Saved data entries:
######

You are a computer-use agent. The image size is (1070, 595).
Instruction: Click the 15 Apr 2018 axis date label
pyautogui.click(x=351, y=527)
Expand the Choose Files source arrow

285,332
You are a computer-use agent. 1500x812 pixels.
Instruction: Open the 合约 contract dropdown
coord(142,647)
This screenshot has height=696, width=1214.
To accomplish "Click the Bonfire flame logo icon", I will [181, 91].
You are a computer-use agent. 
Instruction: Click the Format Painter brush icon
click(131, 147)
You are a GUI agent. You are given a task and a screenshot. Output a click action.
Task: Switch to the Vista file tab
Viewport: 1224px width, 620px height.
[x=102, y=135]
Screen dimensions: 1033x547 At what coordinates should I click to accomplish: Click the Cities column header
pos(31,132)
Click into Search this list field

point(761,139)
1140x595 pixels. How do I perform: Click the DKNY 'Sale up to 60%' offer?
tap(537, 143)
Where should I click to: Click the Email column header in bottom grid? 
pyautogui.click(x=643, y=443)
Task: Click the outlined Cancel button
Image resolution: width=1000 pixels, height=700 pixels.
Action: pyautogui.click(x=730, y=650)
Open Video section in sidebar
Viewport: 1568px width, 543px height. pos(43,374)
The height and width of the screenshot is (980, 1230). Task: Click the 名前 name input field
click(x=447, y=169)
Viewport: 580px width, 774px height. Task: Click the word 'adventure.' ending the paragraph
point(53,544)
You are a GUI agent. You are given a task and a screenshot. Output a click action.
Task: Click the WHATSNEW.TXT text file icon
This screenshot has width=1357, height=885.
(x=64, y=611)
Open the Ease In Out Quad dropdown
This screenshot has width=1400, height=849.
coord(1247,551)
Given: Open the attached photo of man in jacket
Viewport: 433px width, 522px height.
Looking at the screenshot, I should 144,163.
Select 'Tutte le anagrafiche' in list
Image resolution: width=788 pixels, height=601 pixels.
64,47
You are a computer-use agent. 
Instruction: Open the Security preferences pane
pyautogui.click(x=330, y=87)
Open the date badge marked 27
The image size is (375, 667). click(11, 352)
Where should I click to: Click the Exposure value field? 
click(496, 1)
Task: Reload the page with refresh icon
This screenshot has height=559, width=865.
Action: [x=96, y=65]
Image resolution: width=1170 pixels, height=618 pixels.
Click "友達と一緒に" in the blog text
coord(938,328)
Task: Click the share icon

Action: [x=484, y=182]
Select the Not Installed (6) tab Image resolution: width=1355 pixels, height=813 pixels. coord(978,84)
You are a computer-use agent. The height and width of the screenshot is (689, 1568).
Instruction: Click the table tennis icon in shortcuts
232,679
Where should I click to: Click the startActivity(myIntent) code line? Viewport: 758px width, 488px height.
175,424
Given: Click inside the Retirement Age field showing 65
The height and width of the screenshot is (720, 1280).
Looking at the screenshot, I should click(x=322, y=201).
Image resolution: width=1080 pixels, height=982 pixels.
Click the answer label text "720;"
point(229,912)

######

__WORK REQUEST__: Each record is to be restated word for word.

__ANSWER FOR THE TASK__:
You are a computer-use agent. The image size is (1070, 595).
Instruction: Click the 15 Apr 2018 axis date label
pyautogui.click(x=351, y=527)
Expand the Choose Files source arrow

285,332
You are a computer-use agent. 1500x812 pixels.
Instruction: Open the 合约 contract dropdown
coord(142,647)
This screenshot has height=696, width=1214.
To accomplish "Click the Bonfire flame logo icon", I will [181, 91].
You are a computer-use agent. 
Instruction: Click the Format Painter brush icon
click(131, 147)
You are a GUI agent. You are given a task and a screenshot. Output a click action.
Task: Switch to the Vista file tab
Viewport: 1224px width, 620px height.
[x=102, y=135]
Screen dimensions: 1033x547 At what coordinates should I click to accomplish: Click the Cities column header
pos(31,132)
Click into Search this list field

point(761,139)
1140x595 pixels. How do I perform: Click the DKNY 'Sale up to 60%' offer?
tap(537, 143)
Where should I click to: Click the Email column header in bottom grid? 
pyautogui.click(x=643, y=443)
Task: Click the outlined Cancel button
Image resolution: width=1000 pixels, height=700 pixels.
Action: pyautogui.click(x=730, y=650)
Open Video section in sidebar
Viewport: 1568px width, 543px height. pos(43,374)
The height and width of the screenshot is (980, 1230). Task: Click the 名前 name input field
click(x=447, y=169)
Viewport: 580px width, 774px height. Task: Click the word 'adventure.' ending the paragraph
point(53,544)
You are a GUI agent. You are given a task and a screenshot. Output a click action.
Task: Click the WHATSNEW.TXT text file icon
This screenshot has width=1357, height=885.
(x=64, y=611)
Open the Ease In Out Quad dropdown
This screenshot has width=1400, height=849.
coord(1247,551)
Given: Open the attached photo of man in jacket
Viewport: 433px width, 522px height.
Looking at the screenshot, I should 144,163.
Select 'Tutte le anagrafiche' in list
Image resolution: width=788 pixels, height=601 pixels.
64,47
You are a computer-use agent. 
Instruction: Open the Security preferences pane
pyautogui.click(x=330, y=87)
Open the date badge marked 27
The image size is (375, 667). click(11, 352)
Where should I click to: Click the Exposure value field? 
click(496, 1)
Task: Reload the page with refresh icon
This screenshot has height=559, width=865.
Action: [x=96, y=65]
Image resolution: width=1170 pixels, height=618 pixels.
Click "友達と一緒に" in the blog text
coord(938,328)
Task: Click the share icon

Action: [x=484, y=182]
Select the Not Installed (6) tab Image resolution: width=1355 pixels, height=813 pixels. coord(978,84)
You are a computer-use agent. The height and width of the screenshot is (689, 1568).
Instruction: Click the table tennis icon in shortcuts
232,679
Where should I click to: Click the startActivity(myIntent) code line? Viewport: 758px width, 488px height.
175,424
Given: Click inside the Retirement Age field showing 65
The height and width of the screenshot is (720, 1280).
Looking at the screenshot, I should click(x=322, y=201).
Image resolution: width=1080 pixels, height=982 pixels.
Click the answer label text "720;"
point(229,912)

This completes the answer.